Where the line containing "Click the blue" appears below, start there and repeat each line exactly to the end. Leave the pictures out.

Stored items ::
·····

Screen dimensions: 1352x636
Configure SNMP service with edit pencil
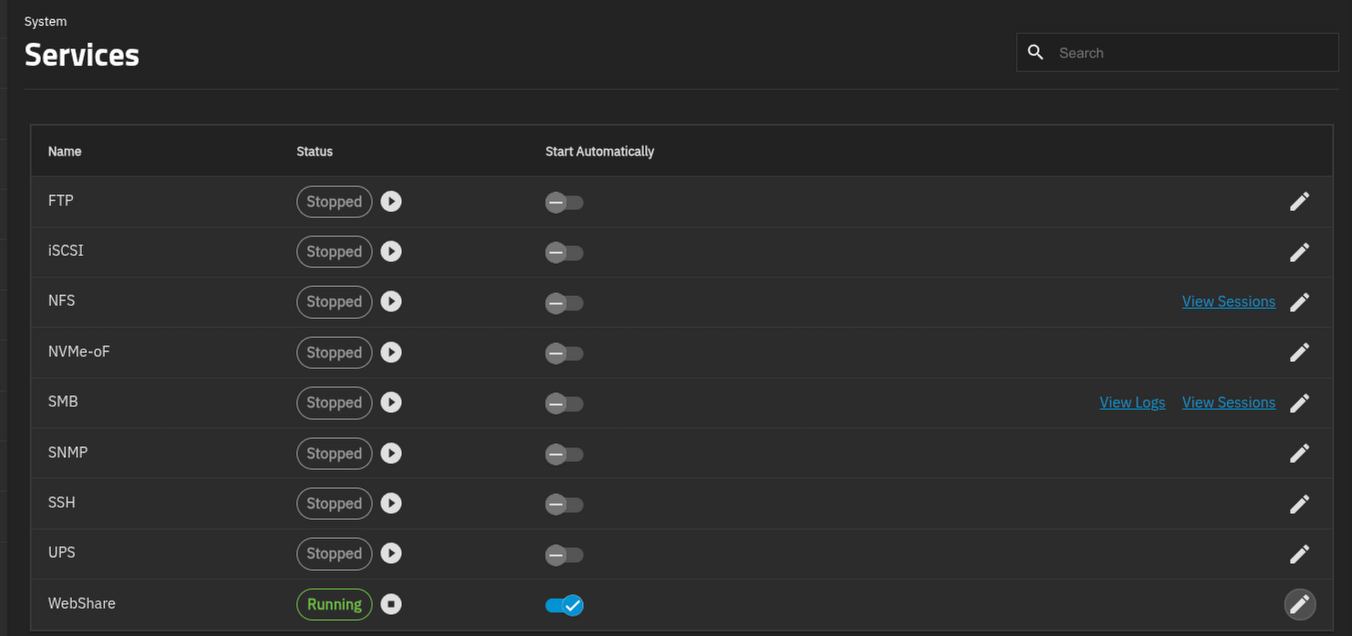tap(1299, 453)
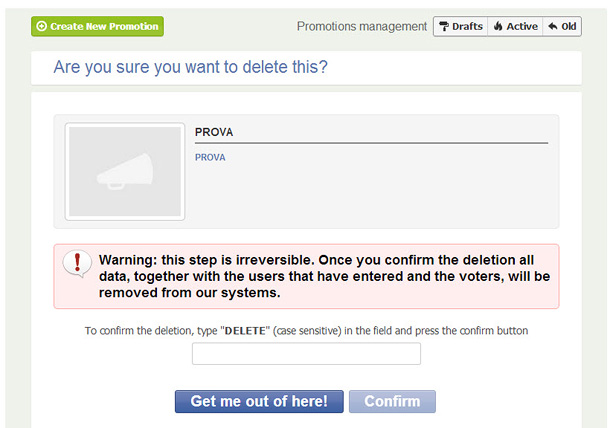
Task: Click the 'Are you sure you want to delete this?' heading
Action: click(x=191, y=67)
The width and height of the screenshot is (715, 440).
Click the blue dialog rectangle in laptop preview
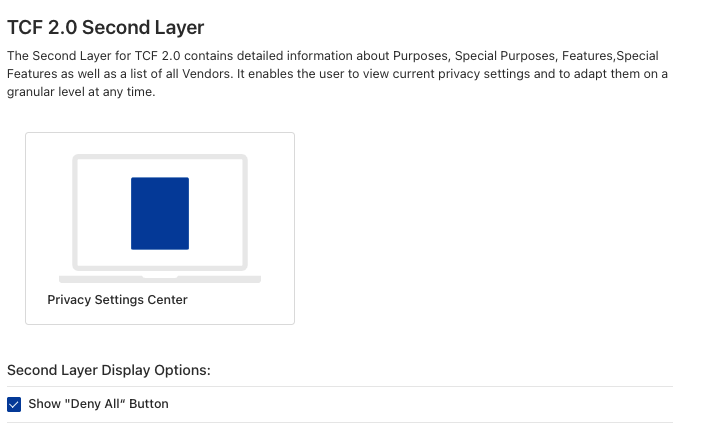[x=160, y=213]
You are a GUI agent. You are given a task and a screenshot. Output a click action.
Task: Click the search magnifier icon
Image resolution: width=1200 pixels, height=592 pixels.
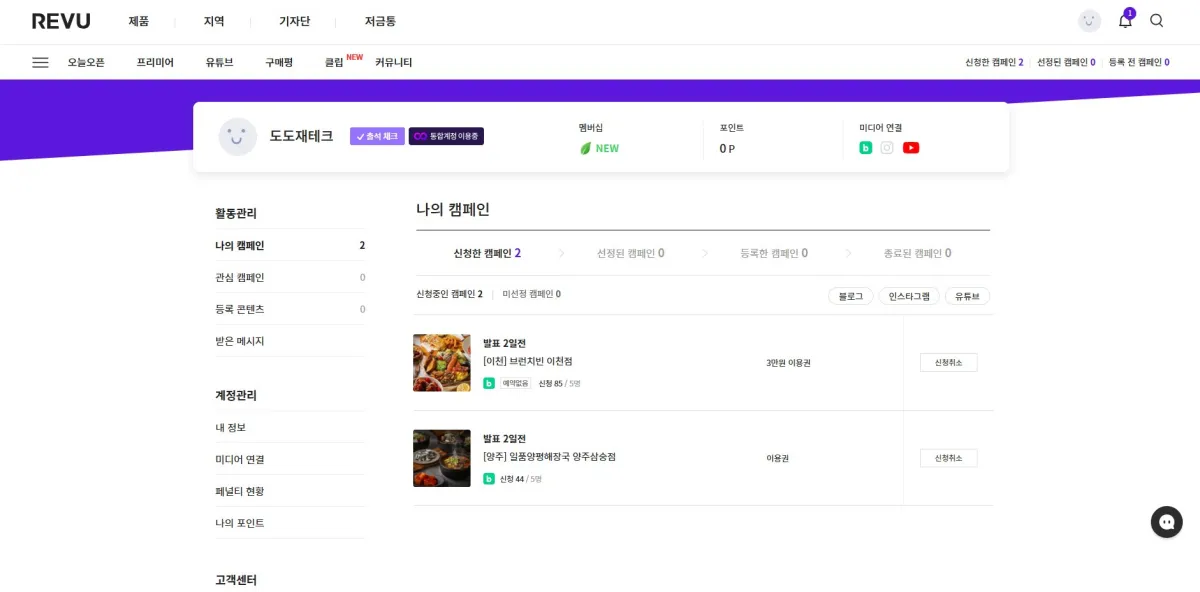click(1156, 20)
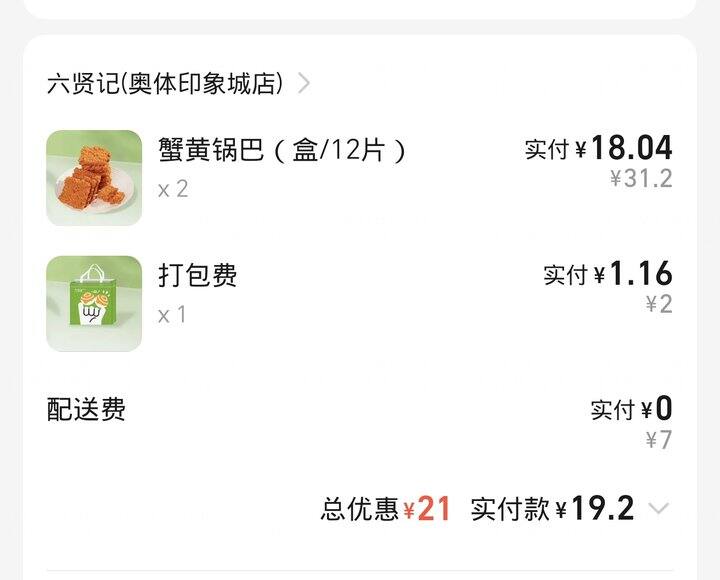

·····

Reply ::
Click the blue dialog rectangle in laptop preview
[x=160, y=213]
You are a GUI agent. You are given a task and a screenshot. Output a click action.
Task: Click the search magnifier icon
Image resolution: width=1200 pixels, height=592 pixels.
click(1156, 20)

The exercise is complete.